Re-flooring your home can be great fun, and it’s a fantastic way to breathe fresh life into your living space. But while we’re on the subject of breathing, it’s also worth remembering the impact that a floor can have on one’s allergies. If you’re investing in a new floor, there are plenty of different options to consider; the right floor could help your allergies to recede considerably, while a poor choice can make things go downhill very quickly.
Here are the three well-known allergies that an ill-considered flooring decision can compound:
- Allergic Rhinitis
Dust, pollen, and other allergens thrive on certain floors. If you don’t get something that’s appropriate for your nasal issues, your home might end up causing more sneezes than a grassy field in the height of summer. - Asthma
Some floors can harbour mould spores and the like, especially in a high-moisture environment. Add that to all the usual allergens and you may find yourself reaching for your asthma pump a lot more often. - Eczema
If you suffer from eczema and your living room floor is teeming with allergens, there’s a very good chance that your skin will flare up when you spend too long around it.
So which floors are best for allergy sufferers? And which are best avoided? A cursory bit of internet research is sufficient to take carpets out of the running; while there is something to be said for their ability to trap allergens that are floating around the room, it’s not like that dust and pollen goes anywhere once it’s stuck to your carpet. If you don’t want your floor to be the foundation for some kind of dust mite metropolis, you’d do well to steer clear of carpeting, although a low pile carpet can be okay if you vacuum often. This won’t completely eliminate your allergic aggressors, but if you do it on a regular basis then it should keep them at bay.
As a rule, smooth, solid flooring makes it far harder for allergens to hide. Even if you’ve written off carpeting as a feasible flooring choice, there are still plenty of suitable options: laminate, vinyl, solid wood, bamboo, tiles, et cetera, et cetera. Each of these products is smooth and easy-to-clean, offering dust mites and parasites very little in the way of asylum. So, are all options as good as each other?
Apparently not. While these floors are pretty good at sticking it to the usual domestic allergens, some of them may bring a few allergens of their own into the equation. Vinyl flooring, for example, is sometimes treated with chemicals as part of the manufacturing process; if these chemicals are still present in the product by the time you take it home, you may end up inhaling the fumes and that is not good for asthma and other breathing problems. This sometimes applies to laminate floors, too, and even bamboo flooring – with its sparkling reputation as an eco-friendly, allergy-kind slice of nature – isn’t entirely faultless on the chemical front. Some companies use formaldehyde in the production of their bamboo products, and once again, formaldehyde fumes and asthma don’t make happy bedfellows. You don’t want your home to be covered in chemicals any more than you want it crawling with dust mites!
This isn’t to say that vinyl, laminates and the like should be avoided at all costs. On the contrary, these are durable, cost-effective products that tend to be far better for allergies than carpeting; you just have to make sure that you’re purchasing a high-quality product, one that isn’t covered in chemical remnants that could come back to haunt you.
So here’s the allergy-appropriate flooring formula in its simplest form:
NATURAL PRODUCTS + EASY TO CLEAN = PERFECTION!
Even solid wood flooring (perhaps the most anti-allergy flooring product of them all) will bring sneezes and scratches if you don’t keep it clean, but dust that has settled on a solid wood surface is far easier to hoover up or wipe away than dust that has worked its way into the coils of your carpet.
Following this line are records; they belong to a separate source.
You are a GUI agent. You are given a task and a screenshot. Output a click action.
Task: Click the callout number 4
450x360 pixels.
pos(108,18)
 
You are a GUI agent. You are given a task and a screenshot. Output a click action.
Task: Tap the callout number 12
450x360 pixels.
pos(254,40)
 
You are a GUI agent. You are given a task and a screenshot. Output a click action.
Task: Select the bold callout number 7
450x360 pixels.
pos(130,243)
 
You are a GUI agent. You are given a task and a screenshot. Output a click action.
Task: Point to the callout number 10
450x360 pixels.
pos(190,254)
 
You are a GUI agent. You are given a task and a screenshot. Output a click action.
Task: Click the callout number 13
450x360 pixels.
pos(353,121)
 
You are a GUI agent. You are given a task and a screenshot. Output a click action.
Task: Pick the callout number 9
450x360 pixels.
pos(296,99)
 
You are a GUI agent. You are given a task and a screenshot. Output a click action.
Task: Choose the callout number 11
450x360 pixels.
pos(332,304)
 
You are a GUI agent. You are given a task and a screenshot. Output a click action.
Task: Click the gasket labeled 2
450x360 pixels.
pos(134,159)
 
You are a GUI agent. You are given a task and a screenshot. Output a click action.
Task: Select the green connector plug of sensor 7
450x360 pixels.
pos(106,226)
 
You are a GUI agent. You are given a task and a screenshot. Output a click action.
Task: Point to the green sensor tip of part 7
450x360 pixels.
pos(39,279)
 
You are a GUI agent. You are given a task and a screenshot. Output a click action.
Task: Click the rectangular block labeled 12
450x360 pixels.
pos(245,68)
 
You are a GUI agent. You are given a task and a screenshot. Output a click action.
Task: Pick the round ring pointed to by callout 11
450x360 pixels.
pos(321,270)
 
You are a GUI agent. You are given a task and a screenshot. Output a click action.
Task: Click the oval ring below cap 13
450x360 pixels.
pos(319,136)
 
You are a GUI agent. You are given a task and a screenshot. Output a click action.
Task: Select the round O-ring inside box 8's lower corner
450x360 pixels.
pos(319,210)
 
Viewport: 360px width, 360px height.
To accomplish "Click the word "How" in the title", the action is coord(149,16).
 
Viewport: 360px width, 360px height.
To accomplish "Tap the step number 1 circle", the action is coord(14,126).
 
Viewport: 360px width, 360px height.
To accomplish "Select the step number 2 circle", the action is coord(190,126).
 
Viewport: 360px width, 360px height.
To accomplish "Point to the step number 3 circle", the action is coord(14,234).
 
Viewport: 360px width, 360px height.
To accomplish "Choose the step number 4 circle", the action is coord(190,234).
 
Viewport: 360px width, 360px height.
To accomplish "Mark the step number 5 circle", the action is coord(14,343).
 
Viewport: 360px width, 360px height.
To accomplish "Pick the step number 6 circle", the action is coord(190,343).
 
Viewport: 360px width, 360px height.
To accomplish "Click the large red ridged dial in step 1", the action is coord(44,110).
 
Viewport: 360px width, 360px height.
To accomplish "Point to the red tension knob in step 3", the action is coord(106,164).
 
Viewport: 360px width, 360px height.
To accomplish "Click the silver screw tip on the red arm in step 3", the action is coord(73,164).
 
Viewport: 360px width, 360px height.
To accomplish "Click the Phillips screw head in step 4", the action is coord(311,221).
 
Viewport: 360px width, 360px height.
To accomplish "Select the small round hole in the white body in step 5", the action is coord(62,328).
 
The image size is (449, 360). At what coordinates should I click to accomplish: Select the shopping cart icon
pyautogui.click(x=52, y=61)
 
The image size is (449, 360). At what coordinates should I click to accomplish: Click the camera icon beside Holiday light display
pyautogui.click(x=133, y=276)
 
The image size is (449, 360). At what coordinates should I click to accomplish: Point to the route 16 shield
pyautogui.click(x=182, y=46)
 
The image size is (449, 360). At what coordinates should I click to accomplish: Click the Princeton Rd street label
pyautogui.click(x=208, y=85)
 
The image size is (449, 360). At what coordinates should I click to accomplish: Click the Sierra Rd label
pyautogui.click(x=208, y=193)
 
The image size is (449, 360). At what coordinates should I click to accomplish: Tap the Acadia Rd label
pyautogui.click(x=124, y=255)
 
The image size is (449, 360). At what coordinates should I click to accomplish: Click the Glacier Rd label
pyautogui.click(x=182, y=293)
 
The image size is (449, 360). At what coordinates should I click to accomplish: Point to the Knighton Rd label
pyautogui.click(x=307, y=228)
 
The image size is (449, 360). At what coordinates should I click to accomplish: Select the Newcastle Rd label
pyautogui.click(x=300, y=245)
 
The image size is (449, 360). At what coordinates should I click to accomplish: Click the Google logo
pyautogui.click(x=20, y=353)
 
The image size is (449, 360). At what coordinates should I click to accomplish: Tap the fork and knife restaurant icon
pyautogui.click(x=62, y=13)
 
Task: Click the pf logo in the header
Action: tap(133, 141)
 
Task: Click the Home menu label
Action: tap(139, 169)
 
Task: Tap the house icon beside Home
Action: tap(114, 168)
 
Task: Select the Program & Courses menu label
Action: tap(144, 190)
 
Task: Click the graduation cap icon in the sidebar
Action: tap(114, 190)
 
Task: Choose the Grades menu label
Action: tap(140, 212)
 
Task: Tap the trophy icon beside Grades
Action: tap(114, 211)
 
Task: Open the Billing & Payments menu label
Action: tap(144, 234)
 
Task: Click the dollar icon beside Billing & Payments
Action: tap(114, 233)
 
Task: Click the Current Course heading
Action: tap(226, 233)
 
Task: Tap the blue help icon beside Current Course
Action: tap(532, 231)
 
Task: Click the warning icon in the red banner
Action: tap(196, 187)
As long as you’re buying your floor from a trusted, reliable supplier, you shouldn’t even have to worry about the natural side of things; those chemicals and the fumes they engender will only come with low-grade products.
So be smart when you’re choosing a new floor and make sure you’re not giving your inflammatory foes anywhere to hide!
This article was written by Joel Dear (weary eczema sufferer) on behalf of Floormaker, a UK-based flooring supplier with a wide variety of floors to choose from.
Dawn Eason says
I am allergic to maple and oak trees. I assumed that was just the pollen. We just had maple wood flooring delivered snd I’ve had a stuffy nose since. Is it possible to be allergic to maple engineered flooring?
Ruth Holroyd says
Hi Dawn, I would have thought not… I’m allergic to the pollen of many trees but have never reacted to the solid wood version of them. But you never know. If the flooring is dusty from being cut there could possible be fibres getting into the air. I hope that once it’s laid and in situ you don’t have issues. Keep me posted! Is it treated or varnished or protected?